What you will do =>
Lines in the data below that contain the word "computer" are to be copied.

Stored data =>
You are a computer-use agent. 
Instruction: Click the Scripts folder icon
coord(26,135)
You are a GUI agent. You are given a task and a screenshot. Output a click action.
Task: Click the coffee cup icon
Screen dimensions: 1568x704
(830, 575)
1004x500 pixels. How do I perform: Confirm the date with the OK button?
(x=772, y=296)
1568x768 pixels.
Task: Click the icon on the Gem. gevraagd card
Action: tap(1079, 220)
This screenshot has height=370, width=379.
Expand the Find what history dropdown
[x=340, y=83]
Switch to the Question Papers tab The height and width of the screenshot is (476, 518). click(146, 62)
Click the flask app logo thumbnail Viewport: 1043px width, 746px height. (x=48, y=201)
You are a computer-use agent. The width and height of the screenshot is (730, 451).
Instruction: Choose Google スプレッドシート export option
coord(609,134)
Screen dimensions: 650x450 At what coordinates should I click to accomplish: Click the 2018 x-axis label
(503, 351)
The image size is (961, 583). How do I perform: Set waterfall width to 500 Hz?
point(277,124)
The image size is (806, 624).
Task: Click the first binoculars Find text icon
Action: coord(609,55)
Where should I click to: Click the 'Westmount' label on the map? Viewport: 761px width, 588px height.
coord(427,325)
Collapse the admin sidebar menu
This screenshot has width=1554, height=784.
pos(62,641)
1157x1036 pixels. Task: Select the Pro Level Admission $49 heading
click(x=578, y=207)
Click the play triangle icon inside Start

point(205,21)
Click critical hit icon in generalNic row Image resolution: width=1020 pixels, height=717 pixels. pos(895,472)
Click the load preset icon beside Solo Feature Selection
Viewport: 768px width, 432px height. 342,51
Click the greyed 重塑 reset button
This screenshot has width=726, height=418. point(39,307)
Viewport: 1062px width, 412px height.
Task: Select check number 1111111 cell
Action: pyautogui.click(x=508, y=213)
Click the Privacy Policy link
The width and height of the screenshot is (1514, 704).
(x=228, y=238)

Solved problem =>
You are a computer-use agent. 
You are a computer-use agent. The width and height of the screenshot is (730, 451).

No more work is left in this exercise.